■ **What the exercise asks**
Below are several records. Retype exactly those lines running from the one with "agosto 2022 (67, 2275)" through the one with "102 (60, 1426)", end lines included, and no others.

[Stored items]

»»

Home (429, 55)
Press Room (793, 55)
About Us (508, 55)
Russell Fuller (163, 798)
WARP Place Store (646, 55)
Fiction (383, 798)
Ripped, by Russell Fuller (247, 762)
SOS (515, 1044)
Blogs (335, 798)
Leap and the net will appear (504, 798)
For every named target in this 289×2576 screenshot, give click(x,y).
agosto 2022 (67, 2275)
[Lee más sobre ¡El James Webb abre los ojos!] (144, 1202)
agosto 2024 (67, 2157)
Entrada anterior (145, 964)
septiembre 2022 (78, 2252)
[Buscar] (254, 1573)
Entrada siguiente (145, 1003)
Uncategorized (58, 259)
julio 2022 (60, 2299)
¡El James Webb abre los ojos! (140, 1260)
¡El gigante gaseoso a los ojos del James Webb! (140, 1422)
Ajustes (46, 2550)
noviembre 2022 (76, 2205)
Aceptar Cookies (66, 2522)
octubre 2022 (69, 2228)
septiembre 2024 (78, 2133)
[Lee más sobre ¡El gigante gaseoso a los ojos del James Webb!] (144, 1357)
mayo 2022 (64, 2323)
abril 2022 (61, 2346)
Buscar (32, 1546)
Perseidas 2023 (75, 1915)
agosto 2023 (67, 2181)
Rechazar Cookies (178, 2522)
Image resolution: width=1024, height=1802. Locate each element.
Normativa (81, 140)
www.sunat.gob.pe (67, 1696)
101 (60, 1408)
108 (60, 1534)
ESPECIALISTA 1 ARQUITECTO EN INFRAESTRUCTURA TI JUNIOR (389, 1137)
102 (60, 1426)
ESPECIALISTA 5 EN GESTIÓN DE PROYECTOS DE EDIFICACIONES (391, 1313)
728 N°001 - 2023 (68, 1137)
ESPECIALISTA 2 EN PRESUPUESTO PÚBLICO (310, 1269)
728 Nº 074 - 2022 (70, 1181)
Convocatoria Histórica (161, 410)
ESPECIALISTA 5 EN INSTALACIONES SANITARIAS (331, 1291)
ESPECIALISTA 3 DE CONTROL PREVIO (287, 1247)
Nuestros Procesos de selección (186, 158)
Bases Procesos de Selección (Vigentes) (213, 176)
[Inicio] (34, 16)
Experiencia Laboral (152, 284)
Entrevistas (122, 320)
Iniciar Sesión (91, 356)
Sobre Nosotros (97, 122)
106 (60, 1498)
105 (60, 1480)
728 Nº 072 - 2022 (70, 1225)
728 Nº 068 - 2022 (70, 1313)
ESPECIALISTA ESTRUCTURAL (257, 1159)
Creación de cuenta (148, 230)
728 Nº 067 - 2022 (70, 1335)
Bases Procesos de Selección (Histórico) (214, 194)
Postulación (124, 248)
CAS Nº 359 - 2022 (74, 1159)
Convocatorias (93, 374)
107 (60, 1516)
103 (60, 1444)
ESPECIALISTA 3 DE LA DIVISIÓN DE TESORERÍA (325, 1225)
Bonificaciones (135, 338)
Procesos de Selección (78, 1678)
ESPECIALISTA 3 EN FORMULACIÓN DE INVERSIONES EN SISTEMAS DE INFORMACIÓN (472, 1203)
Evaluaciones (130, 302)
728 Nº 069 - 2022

««

■ **Response for this exercise**
agosto 2022 (67, 2275)
[Lee más sobre ¡El James Webb abre los ojos!] (144, 1202)
agosto 2024 (67, 2157)
Entrada anterior (145, 964)
septiembre 2022 (78, 2252)
[Buscar] (254, 1573)
Entrada siguiente (145, 1003)
Uncategorized (58, 259)
julio 2022 (60, 2299)
¡El James Webb abre los ojos! (140, 1260)
¡El gigante gaseoso a los ojos del James Webb! (140, 1422)
Ajustes (46, 2550)
noviembre 2022 (76, 2205)
Aceptar Cookies (66, 2522)
octubre 2022 (69, 2228)
septiembre 2024 (78, 2133)
[Lee más sobre ¡El gigante gaseoso a los ojos del James Webb!] (144, 1357)
mayo 2022 (64, 2323)
abril 2022 (61, 2346)
Buscar (32, 1546)
Perseidas 2023 (75, 1915)
agosto 2023 (67, 2181)
Rechazar Cookies (178, 2522)
Image resolution: width=1024, height=1802. Locate each element.
Normativa (81, 140)
www.sunat.gob.pe (67, 1696)
101 (60, 1408)
108 (60, 1534)
ESPECIALISTA 1 ARQUITECTO EN INFRAESTRUCTURA TI JUNIOR (389, 1137)
102 (60, 1426)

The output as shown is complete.